Stored data:
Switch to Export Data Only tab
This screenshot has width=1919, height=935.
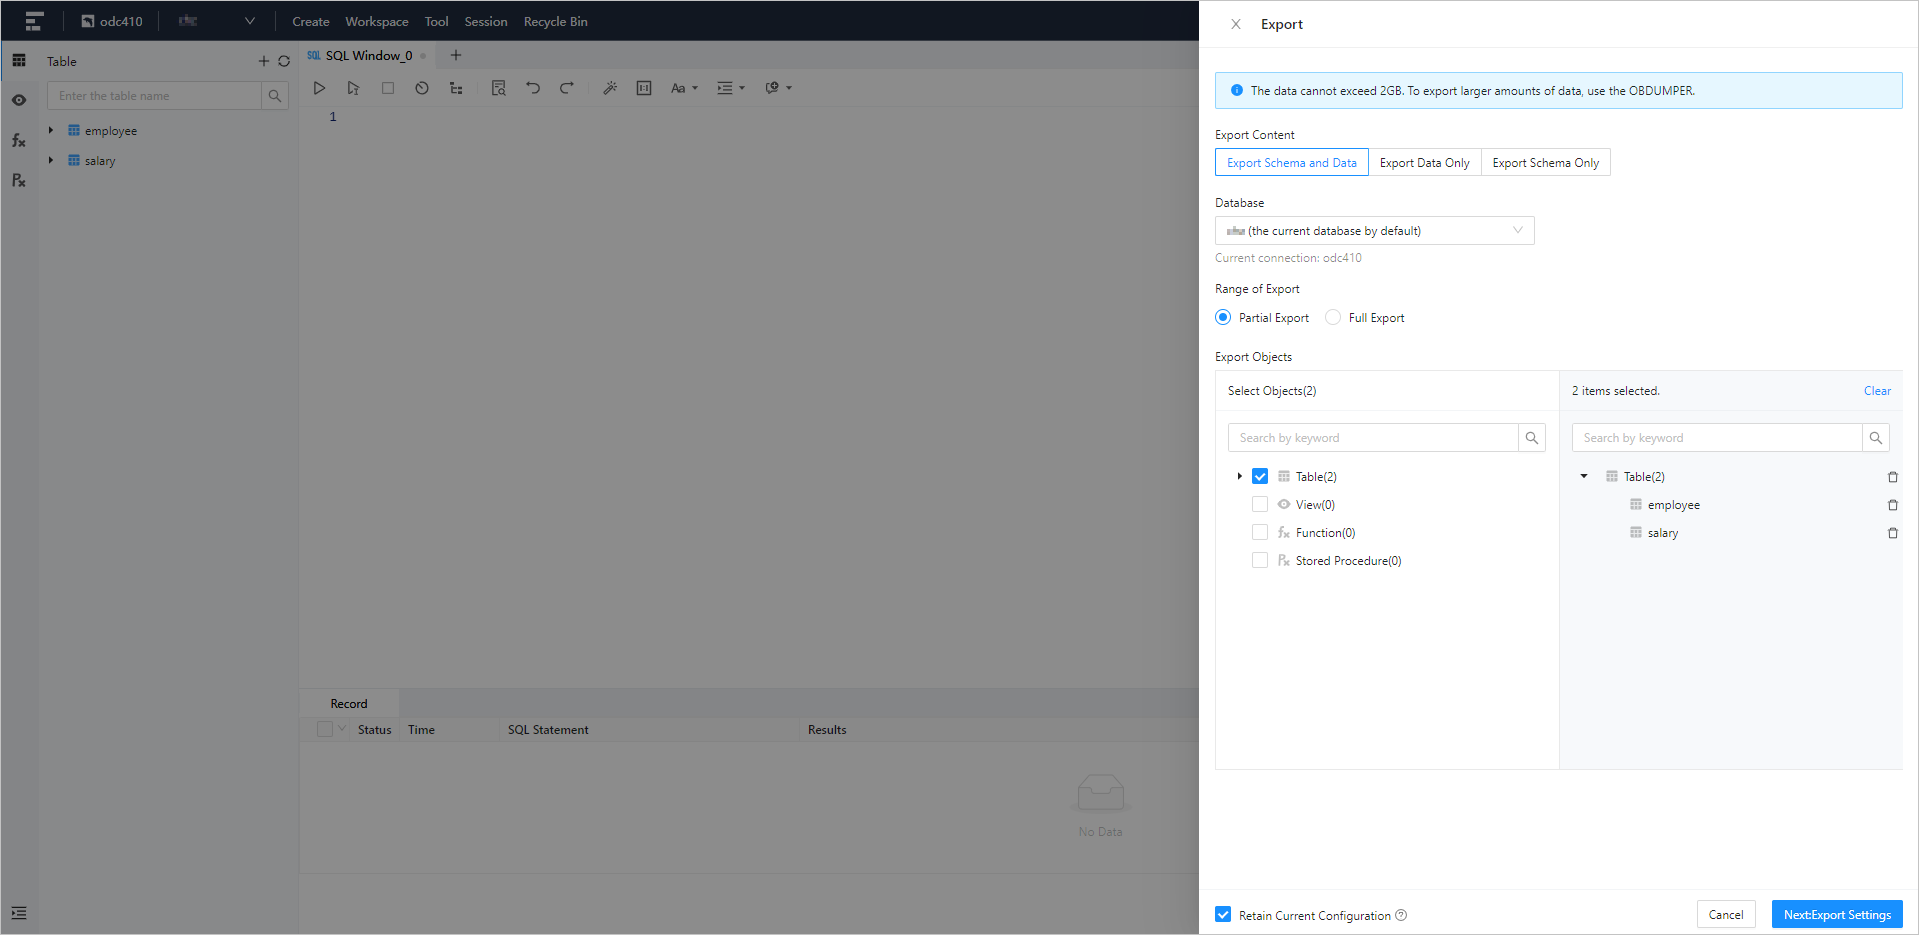click(1424, 163)
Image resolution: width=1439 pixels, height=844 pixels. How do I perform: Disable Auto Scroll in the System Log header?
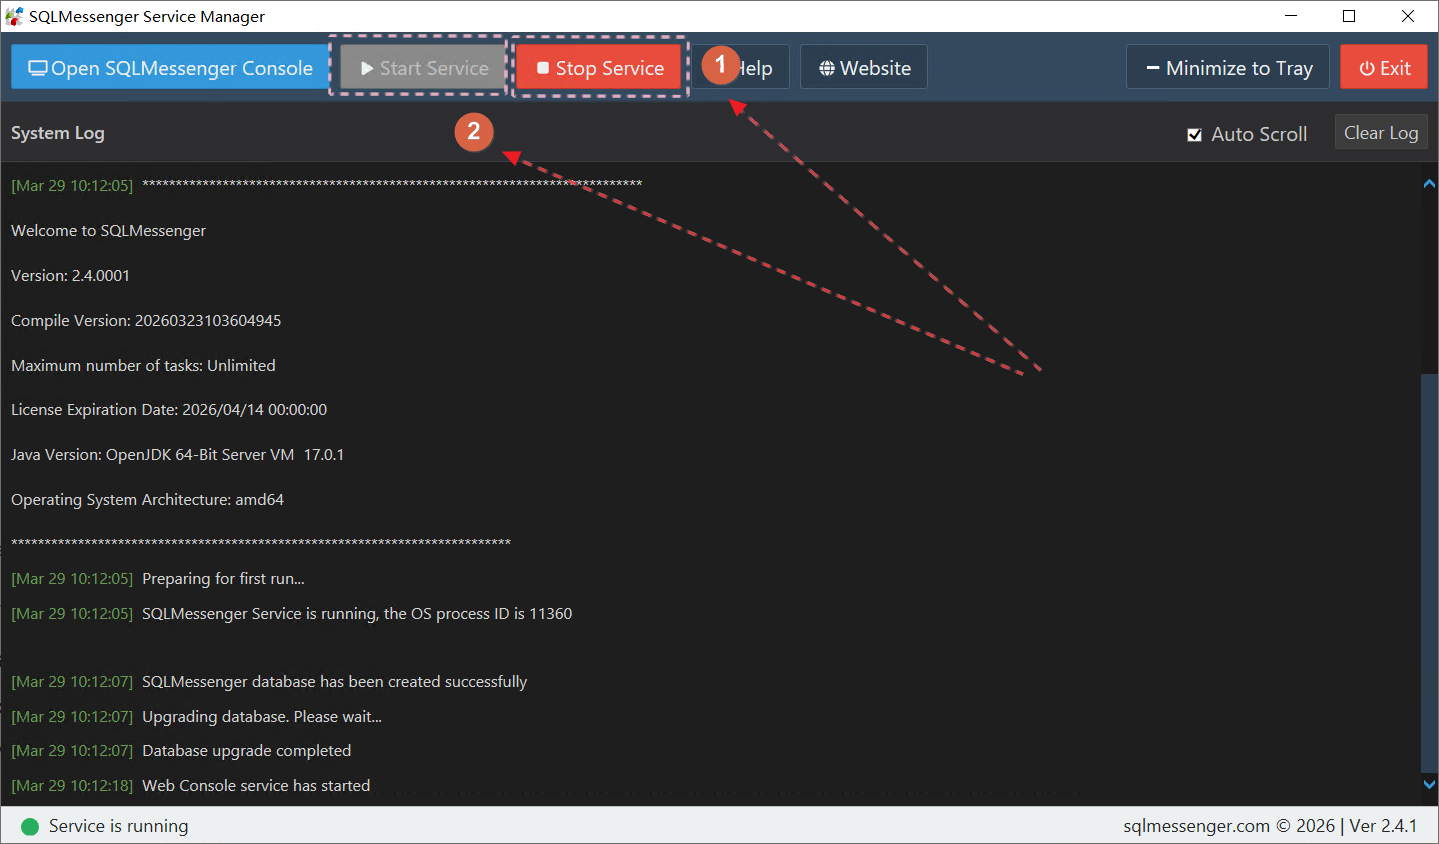pyautogui.click(x=1195, y=133)
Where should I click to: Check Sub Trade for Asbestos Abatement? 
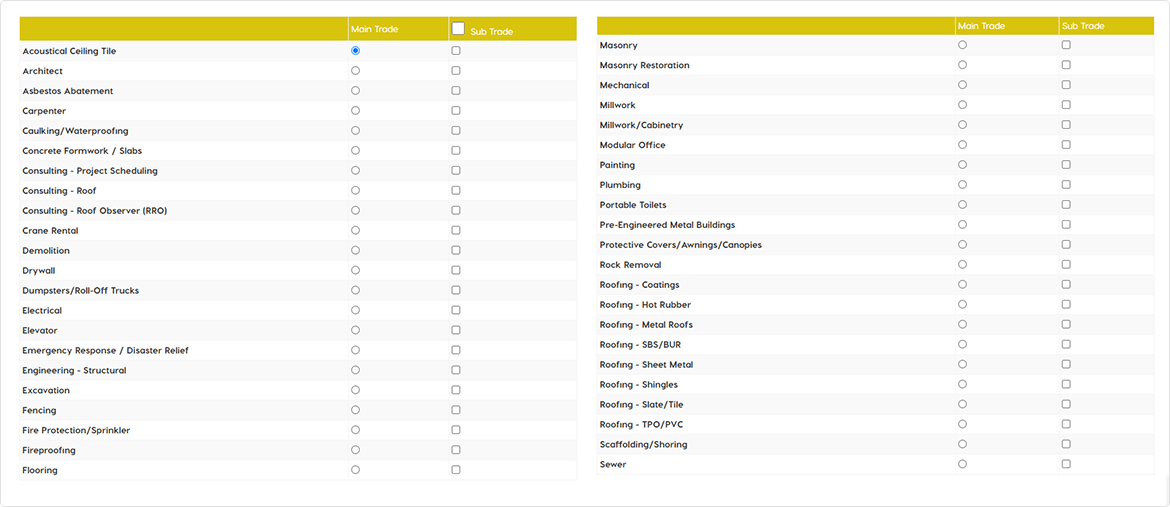[x=456, y=90]
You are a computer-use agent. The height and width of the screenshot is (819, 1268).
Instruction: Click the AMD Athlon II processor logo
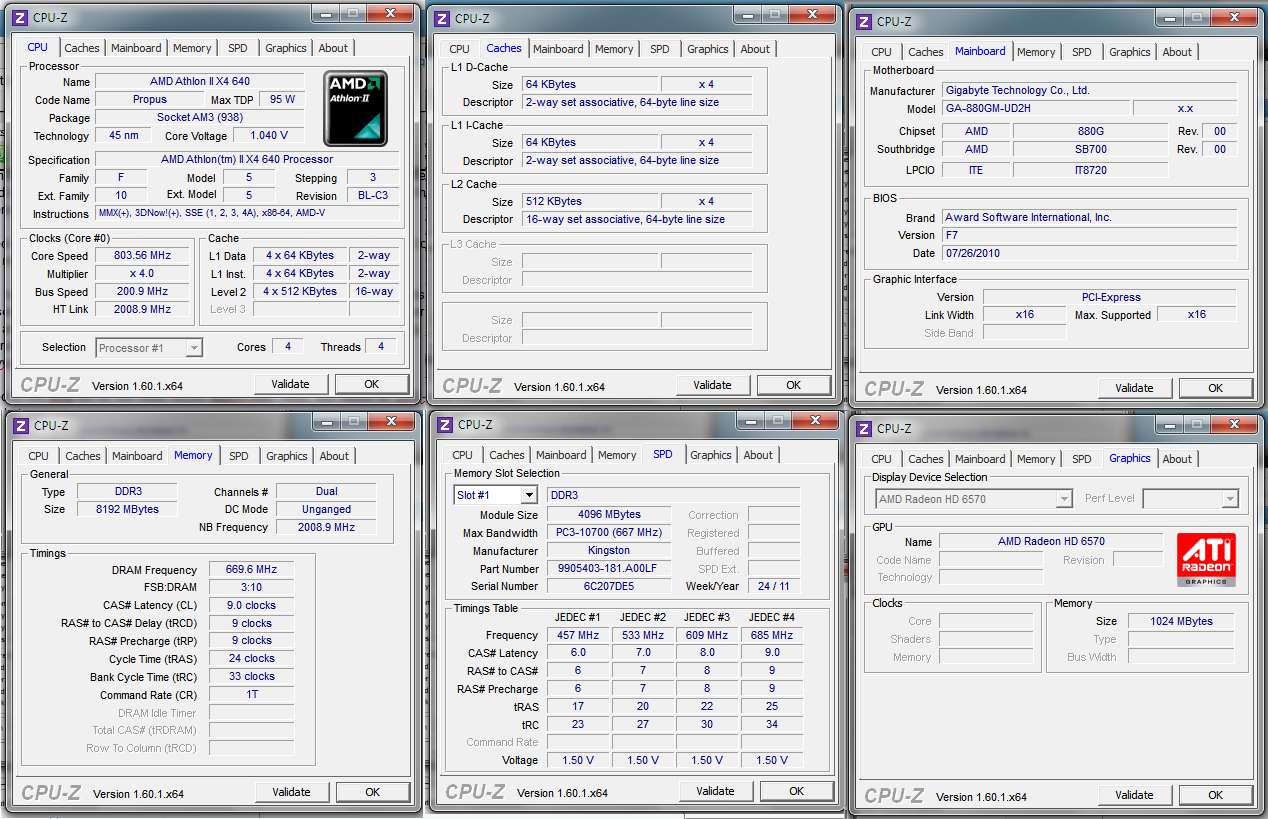tap(355, 107)
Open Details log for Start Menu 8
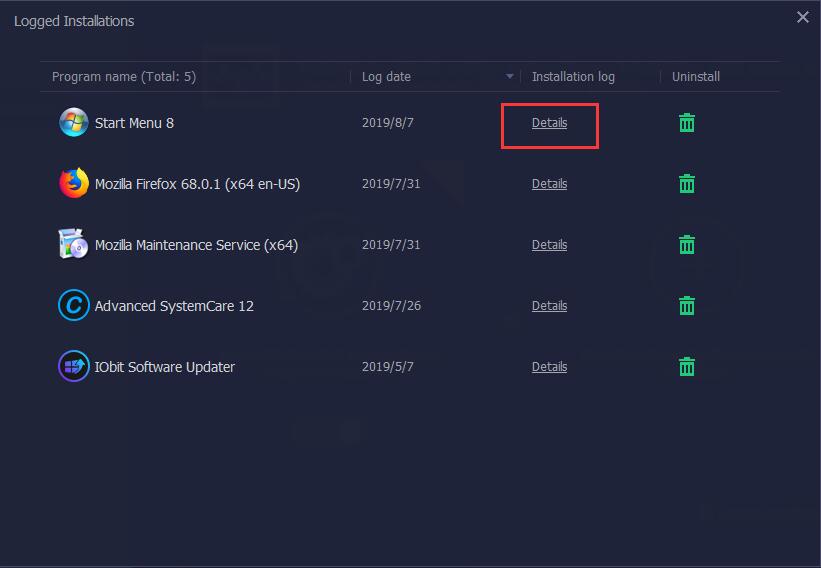821x568 pixels. [x=549, y=123]
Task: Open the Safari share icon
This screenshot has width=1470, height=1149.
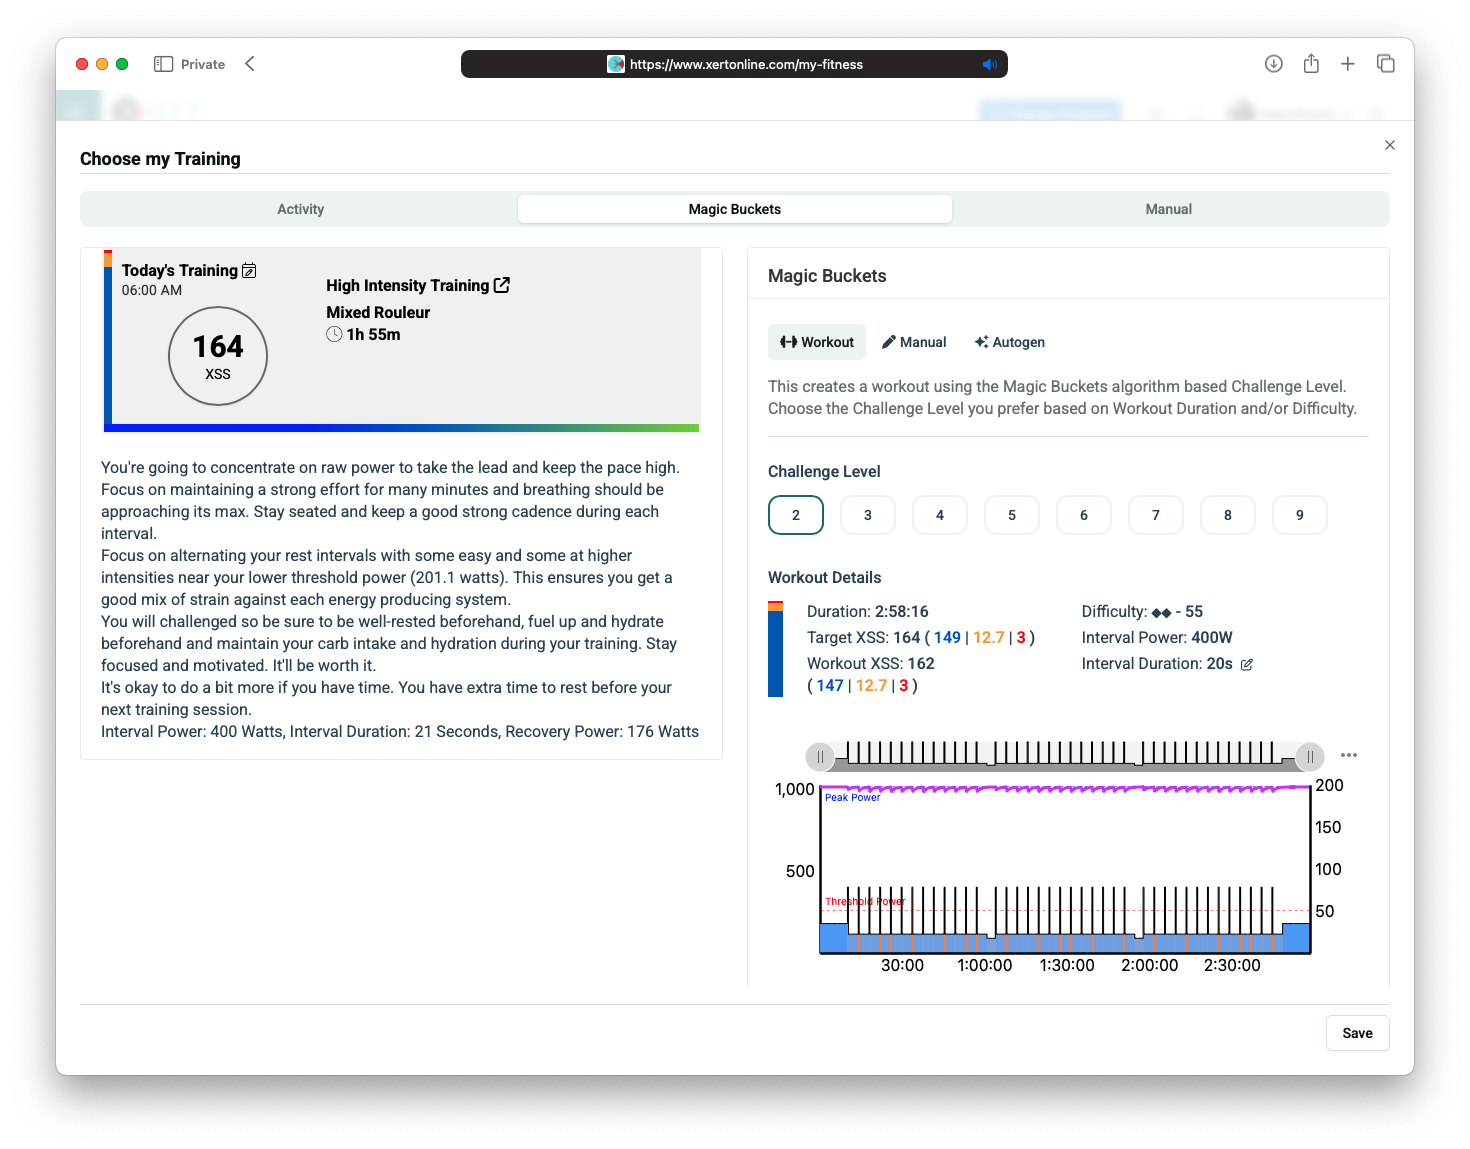Action: [x=1311, y=64]
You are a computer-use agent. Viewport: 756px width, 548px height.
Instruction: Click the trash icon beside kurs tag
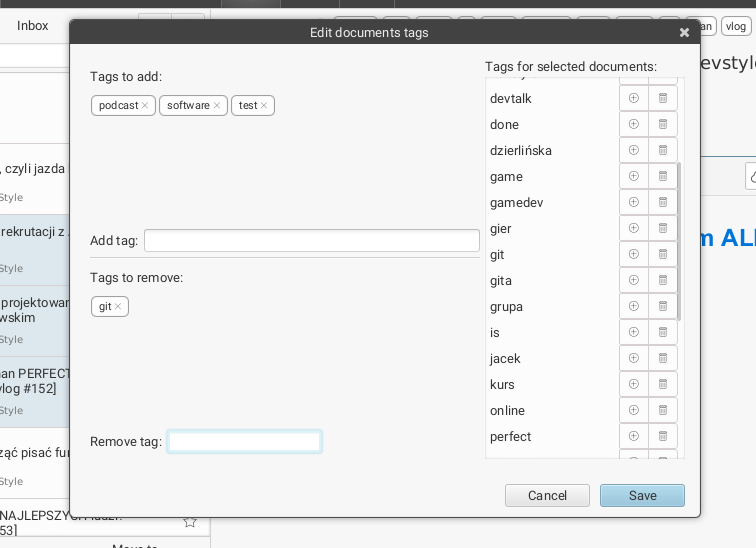pos(662,384)
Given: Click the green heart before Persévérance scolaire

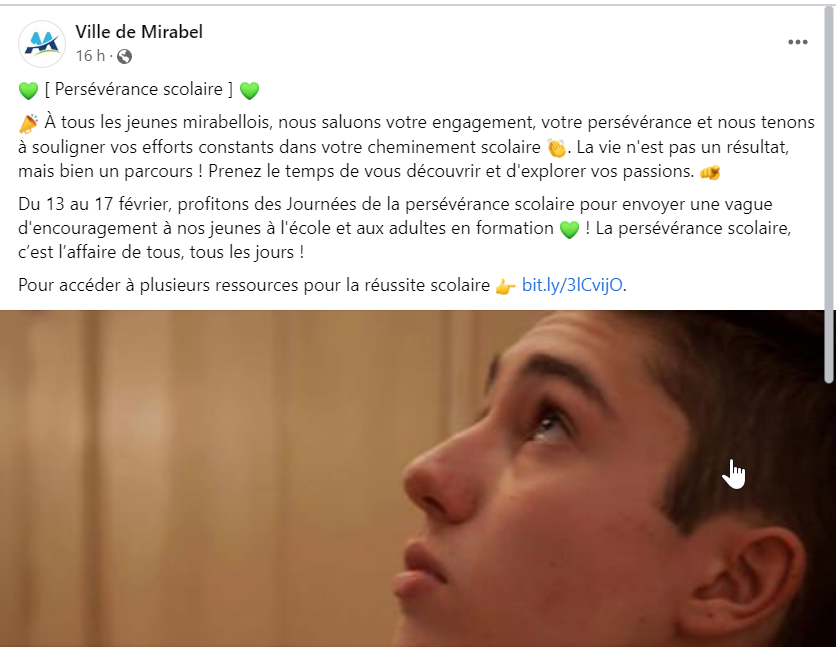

### Activity
Where a line in the entries holds "agent", copy that line.

### Your solution
You are a computer-use agent. The height and width of the screenshot is (819, 1268).
You are a computer-use agent. Viewport: 756px width, 548px height.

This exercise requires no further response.